Minha mãe já estava com um exemplar e tinha conseguido angariar uns quatro ou cinco fotógrafos de qualidade.

A educadíssima fila tratou de esgotar rapidamente a primeira edição de Estuário. Por questão de marketing, a editora resolveu não informar quantos exemplares foram vendidos, e também não me dei ao trabalho de contar. Sei que Inácio, Júlio Vilanova, os pais de Fabiana, Andréia e Pérside (mãe de Lulu), saíram com o livro nas mãos, além de outros convidados. Eupídio tirou fotos como o quê. Minha prima se tornou a caixa oficial.

Após o lançamento-relâmpago, fomos todos ao Garraffus, onde a obra citada circulou entre as mesas, como um cachorrinho de estimação. Dei várias olhadinhas, lambendo a cria. O texto que mais gosto, que mais me diverte, é o “Uma Hiroshima na Pajuçara” (página 216), sobre uma pelada numa praia, em Maceió. Mas o que sinto um gostinho especial ao reler, é a história de Epifânio Rodrigues, o “Colecionador de Epifanias” (página 304). Ali, acertei em cheio, creio.

Sexta-feira devo receber a segunda edição. Vou pedir para a Livro Rápido colocar uma tarja preta, informando: “Edição revisada e ampliada pelo autor”, para dar mais um charme.
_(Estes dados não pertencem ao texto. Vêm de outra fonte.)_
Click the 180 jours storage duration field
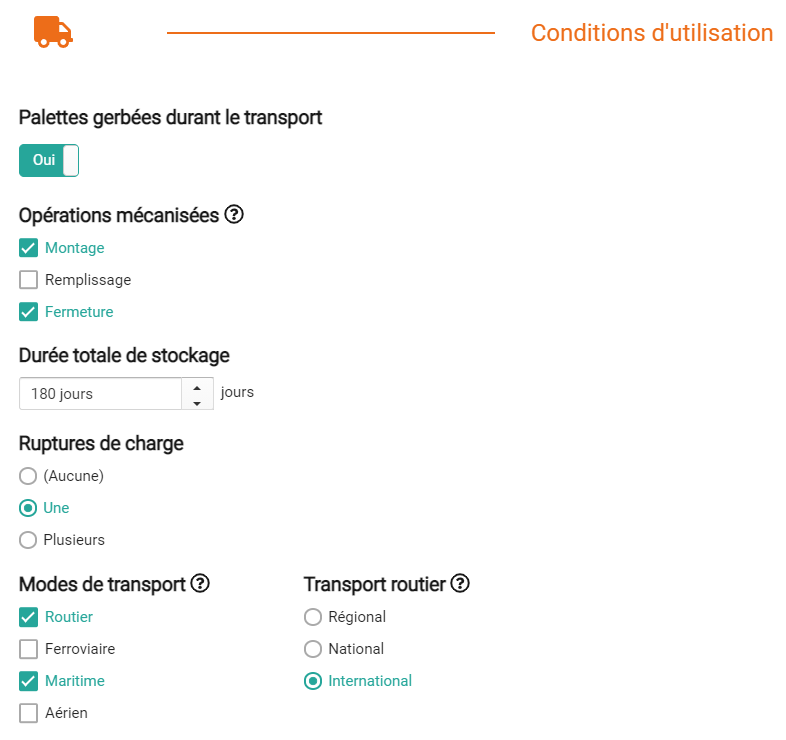Viewport: 786px width, 740px height. (100, 394)
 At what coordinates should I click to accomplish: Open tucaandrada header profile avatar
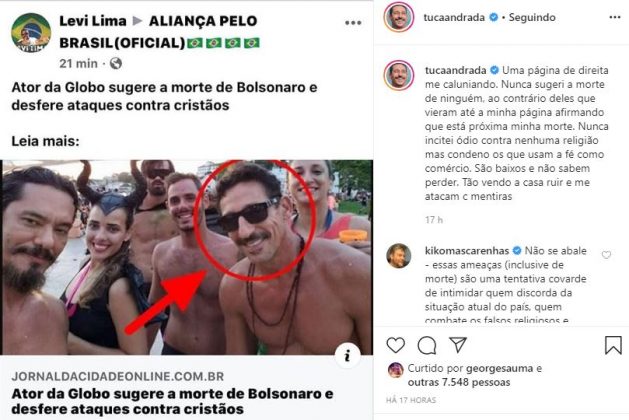(x=398, y=17)
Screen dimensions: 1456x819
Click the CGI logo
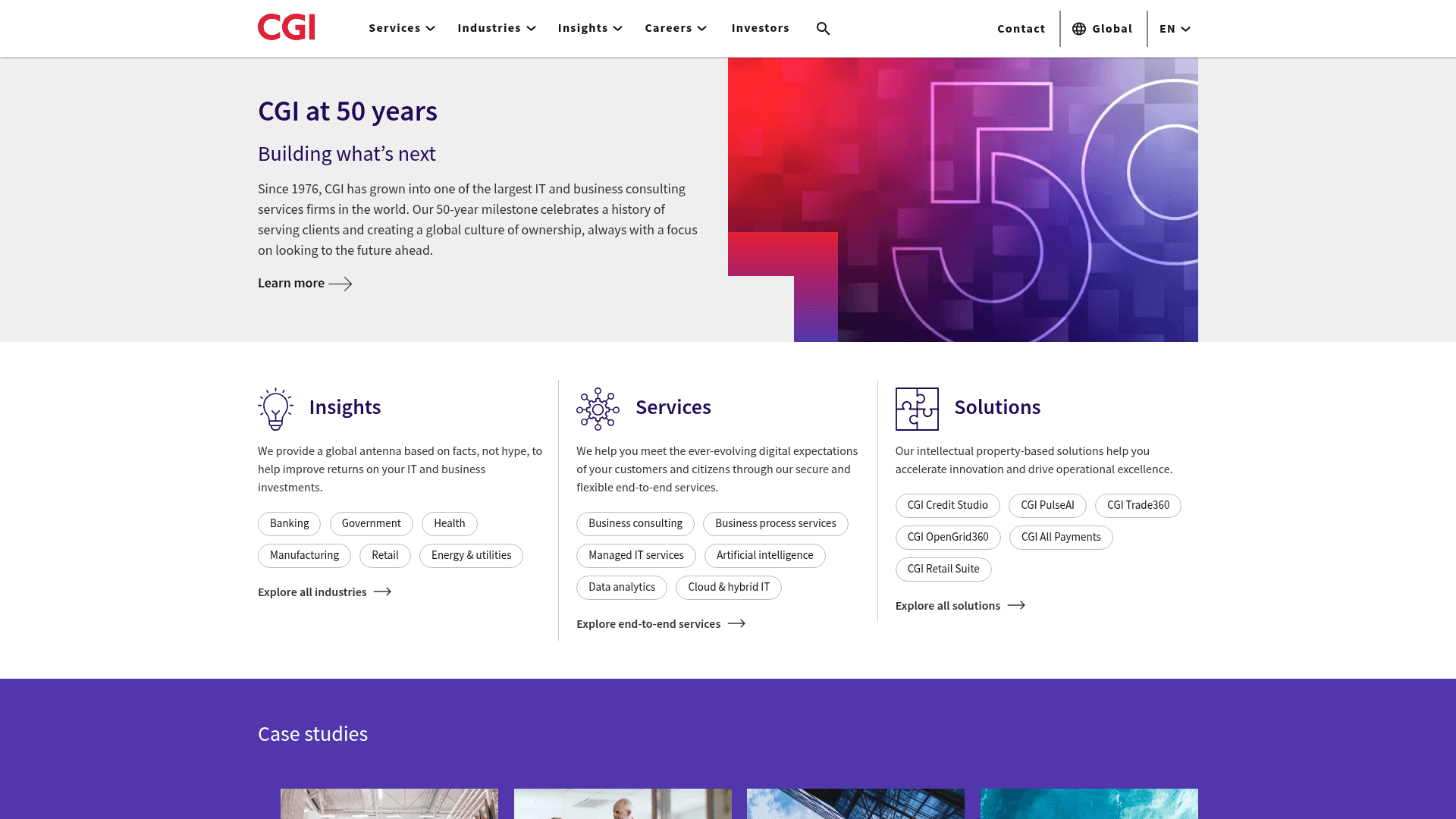pos(286,27)
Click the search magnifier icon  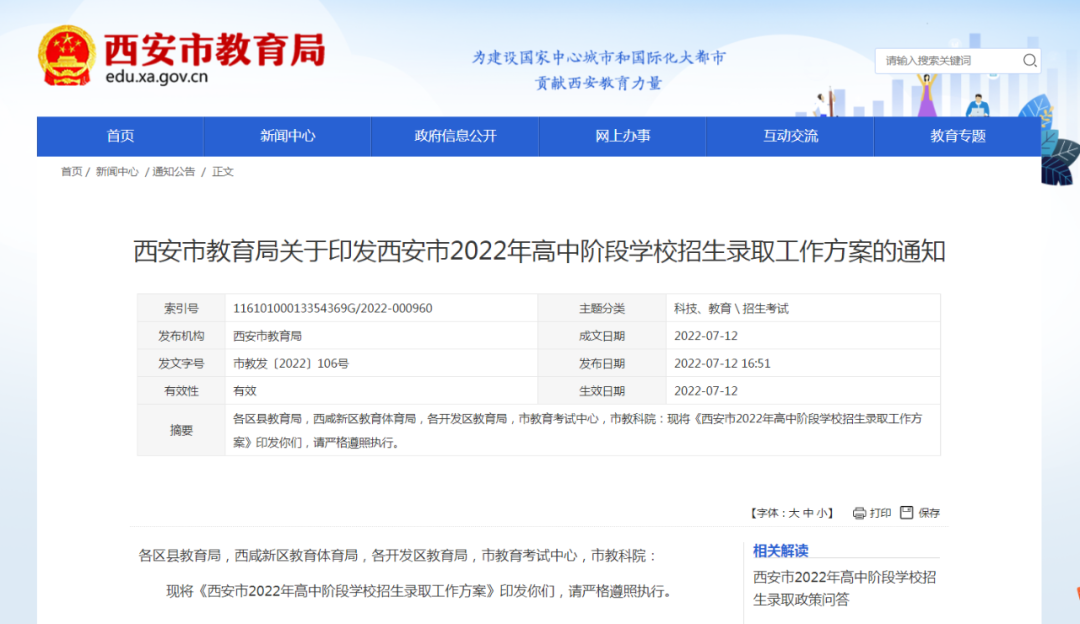tap(1029, 61)
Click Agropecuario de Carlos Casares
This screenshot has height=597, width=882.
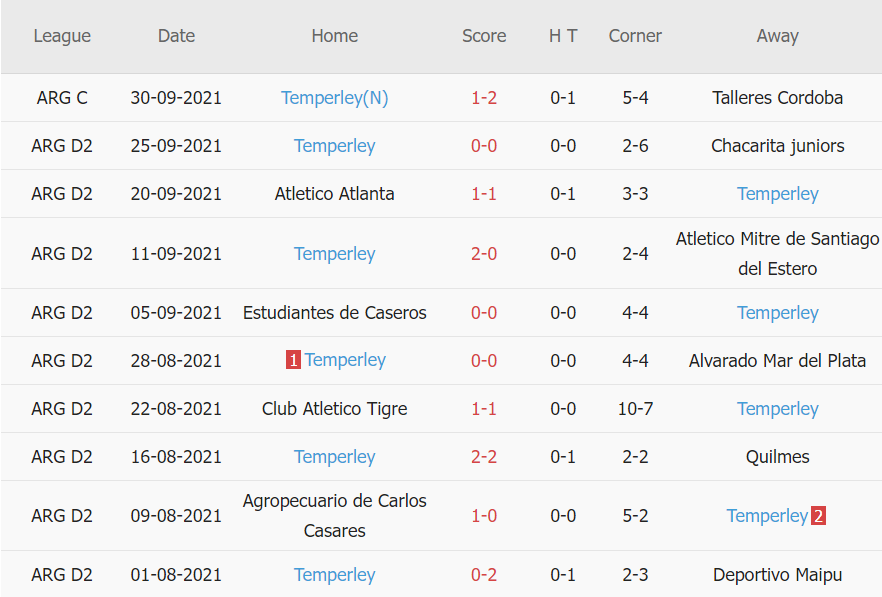(334, 516)
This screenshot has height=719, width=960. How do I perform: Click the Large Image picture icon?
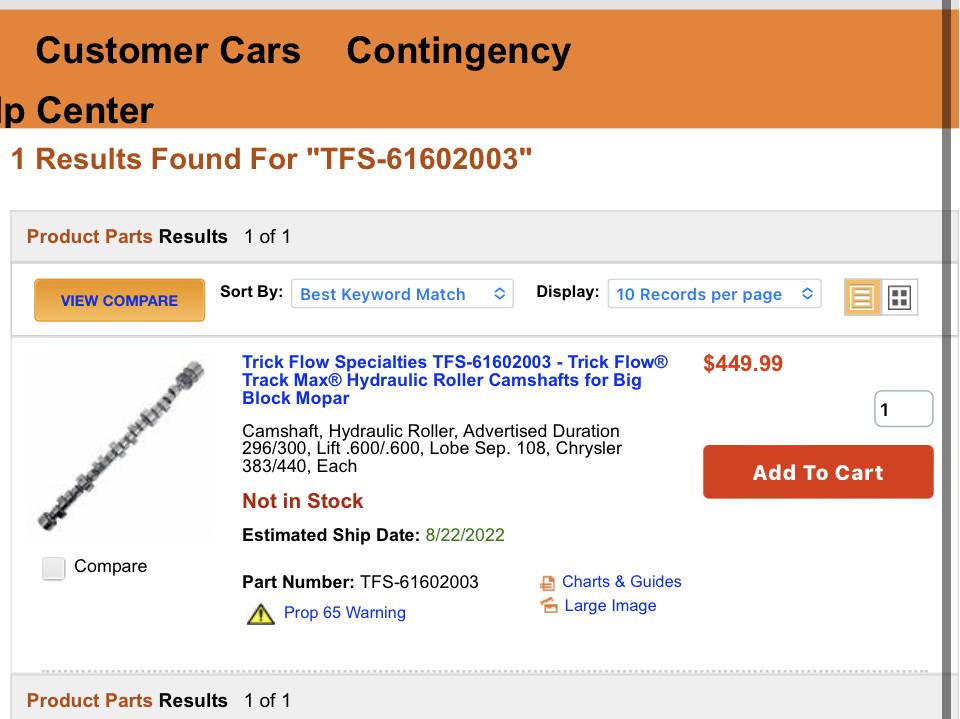click(x=548, y=606)
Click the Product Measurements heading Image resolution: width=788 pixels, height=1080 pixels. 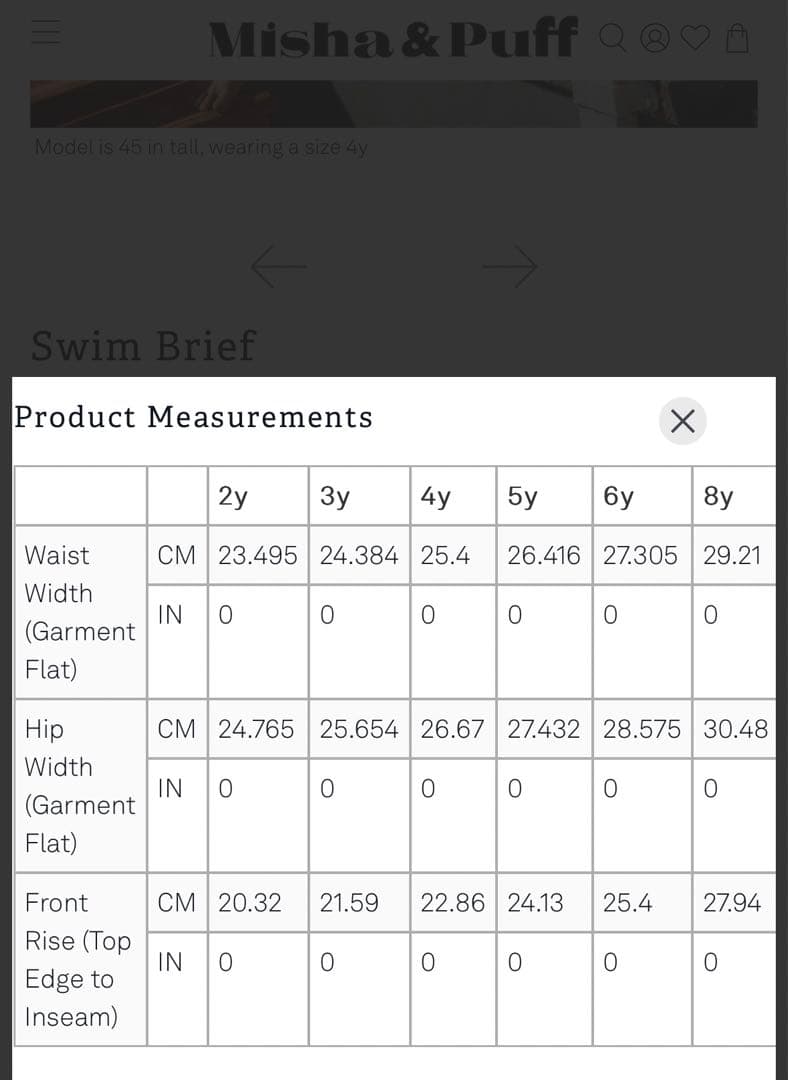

Acertei com Macksandra e Michelle uma festa para o próximo sábado, para o re-lançamento de Estuário, com vários amigos convidados tocando no improviso no Garraffus (sem couvert, please): Jr Black, SanB, Chiló e a Sanfona Coral etc. Não sei se elas tinham tomado um aperitivo a mais, de formas que considero encaminhado o lançamento no sábado, o dia em que não vai faltar Estuário para ninguém, nem pra mim.

A capa foi elogiadíssima, bem como a apresentação do magro Valadares, que se empolgou tanto, que falou até de crônicas que ainda não foram publicadas, deixando o leitor curioso sobre esses textos do futuro.

Acuso ausências fundamentais – tia Flocely, Vital, Valzinho, o mano Paulinho, Emília, Lucila, entre outros e outras, a lista é grande. Mas os que estavam por lá me pareciam bem contentes, então viva a vida.

Sábado a gente faz uma farra boa e assim caminha a humanidade, pelo menos a minha, a dos que amo.

Ps. após o relançamento, deixarei o livro sendo vendido em dois lugares - em seu Vital, aqui no Poço da Panela, e no Garraffus. Como levei um carão de Tarcisio, vai ficar por R$ 28,00. Se souberem de alguma livraria que tope colocar o livro por lá, agradeço.